A Unified Contrastive Transfer Framework with Propagation Structure for Boosting Low-Resource Rumor Detection

The truth is significantly hampered by massive rumors that spread along with breaking news or popular topics. Since there is sufficient corpus gathered from the same domain for model training, existing rumor detection algorithms show promising performance on yesterday's news. However, due to a lack of substantial training data and prior expert knowledge, they are poor at spotting rumors concerning unforeseen events, especially those propagated in different languages (i.e., low-resource regimes). In this paper, we propose a unified contrastive transfer framework to detect rumors by adapting the features learned from well-resourced rumor data to that of the low-resourced with only few-shot annotations. More specifically, we first represent rumor circulated on social media as an undirected topology for enhancing the interaction of user opinions, and then train a Multi-scale Graph Convolutional Network via a unified contrastive paradigm to mine effective clues simultaneously from post semantics and propagation structure. Our model explicitly breaks the barriers of the domain and/or language issues, via language alignment and a novel domain-adaptive contrastive learning mechanism. To well-generalize the representation learning using a small set of annotated target events, we reveal that rumor-indicative signal is closely correlated with the uniformity of the distribution of these events. We design a target-wise contrastive training mechanism with three event-level data augmentation strategies, capable of unifying the representations by distinguishing target events. Extensive experiments conducted on four low-resource datasets collected from real-world microblog platforms demonstrate that our framework achieves much better performance than state-of-the-art methods and exhibits a superior capacity for detecting rumors at early stages.

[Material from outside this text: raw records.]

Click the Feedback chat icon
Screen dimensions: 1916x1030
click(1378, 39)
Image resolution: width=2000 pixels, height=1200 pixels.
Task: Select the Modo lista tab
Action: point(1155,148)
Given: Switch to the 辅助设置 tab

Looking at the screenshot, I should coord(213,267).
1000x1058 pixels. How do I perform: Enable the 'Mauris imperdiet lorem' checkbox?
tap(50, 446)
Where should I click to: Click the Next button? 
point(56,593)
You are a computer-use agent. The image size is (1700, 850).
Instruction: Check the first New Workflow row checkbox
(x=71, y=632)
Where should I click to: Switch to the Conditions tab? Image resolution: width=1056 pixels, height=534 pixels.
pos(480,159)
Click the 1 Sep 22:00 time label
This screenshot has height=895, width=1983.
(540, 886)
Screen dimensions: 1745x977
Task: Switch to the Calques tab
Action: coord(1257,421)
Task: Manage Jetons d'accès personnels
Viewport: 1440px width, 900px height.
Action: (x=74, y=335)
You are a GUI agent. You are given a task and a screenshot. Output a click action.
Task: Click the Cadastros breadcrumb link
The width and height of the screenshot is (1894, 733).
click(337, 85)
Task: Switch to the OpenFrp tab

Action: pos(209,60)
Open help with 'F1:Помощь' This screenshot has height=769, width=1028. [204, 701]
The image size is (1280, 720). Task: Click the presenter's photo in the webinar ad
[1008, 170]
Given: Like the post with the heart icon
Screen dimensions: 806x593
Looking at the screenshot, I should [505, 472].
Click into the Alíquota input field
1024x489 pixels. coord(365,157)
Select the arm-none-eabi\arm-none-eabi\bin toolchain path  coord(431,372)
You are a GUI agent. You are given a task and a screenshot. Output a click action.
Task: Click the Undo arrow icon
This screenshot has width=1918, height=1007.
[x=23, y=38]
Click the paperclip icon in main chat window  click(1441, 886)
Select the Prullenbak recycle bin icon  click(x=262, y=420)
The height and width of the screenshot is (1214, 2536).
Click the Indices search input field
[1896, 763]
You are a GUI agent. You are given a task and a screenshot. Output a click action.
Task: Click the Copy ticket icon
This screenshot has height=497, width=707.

翻译：真相受到伴随突发新闻或热门话题传播的大量谣言的严重干扰。由于同一领域内积累了充足的语料用于模型训练，现有谣言检测算法在处理昨日新闻时表现良好。然而，由于缺乏足够的训练数据和先验专家知识，这些算法难以识别关于突发事件（尤其是以不同语言传播的突发事件，即低资源场景）的谣言。本文提出了一种统一的对比迁移框架，通过将资源充足谣言数据中习得的特征适配到仅含少量标注样本的低资源场景中实现谣言检测。具体而言，我们首先将社交媒体上传播的谣言表示为无向拓扑结构以增强用户观点交互，随后通过统一对比范式训练多尺度图卷积网络，从帖子语义和传播结构中同时挖掘有效线索。我们的模型通过语言对齐与新型领域自适应对比学习机制，明确突破了领域和/或语言障碍。为利用少量标注目标事件实现表征学习的良好泛化，我们揭示出谣言指示信号与这些事件分布的均匀性密切相关。我们设计了基于目标事件的对比训练机制，并提出了三种事件级数据增强策略，能够通过区分目标事件实现表征的统一。在四个来自真实微博平台的低资源数据集上的大量实验表明，我们的框架取得了远优于现有最优方法的性能，并展现出在谣言早期阶段进行检测的卓越能力。